22–26 Jul 2019
Milano
Europe/Rome timezone

Development of large array of Kinetic Inductance Detectors using commercial level foundry

25 Jul 2019, 17:45
1h 15m
Piazza Città di Lombardia (Milano)

Piazza Città di Lombardia

Milano

Piazza Città di Lombardia, 1, 20124 Milano MI
Poster Low Temperature Detector fabrication techniques and materials Poster session

Speaker

Dr Kenji Kiuchi (University of Tokyo)

Description

We will report Kinetic Inductance Detectors(KIDs) fabricated on a 6in and an 8in process in an external foundry. These processes allow us to fabricate large arrays of KIDs.
Increasing the number of superconducting detectors strongly supported a wide variety of astronomical observation and particle physics experiment. Actually, the sensitivity of the CMB measurements is exponentially improved in the past few decades. And the superconducting detector is also employed in dark matter search experiment to search light dark matter which is hard to detect with the conventional detector. A large array allows us to make a large volume dark matter detector and improve the sensitivity to dark matter.
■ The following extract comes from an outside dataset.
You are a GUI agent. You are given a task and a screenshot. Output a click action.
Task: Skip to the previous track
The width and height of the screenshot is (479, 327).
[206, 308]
A large array of superconducting detectors is able to improve not only CMB experiments but also such experiments.
The biggest advantage of Kinetic Inductance Detectors(KIDs) is scalability to a large array thanks to the intrinsic frequency multiplexing scheme. As a first step, test chips are designed to check the performance of the 6in and the 8in MEMS processes. The KIDs are made of single pure aluminum film. The KIDs are consist of CPW quarter wavelength resonators with feed line. The chip size is 20mm x 20mm chip. Approximately 10 to 100 resonators are fabricated on each chip.
We will report the result of the initial measurement.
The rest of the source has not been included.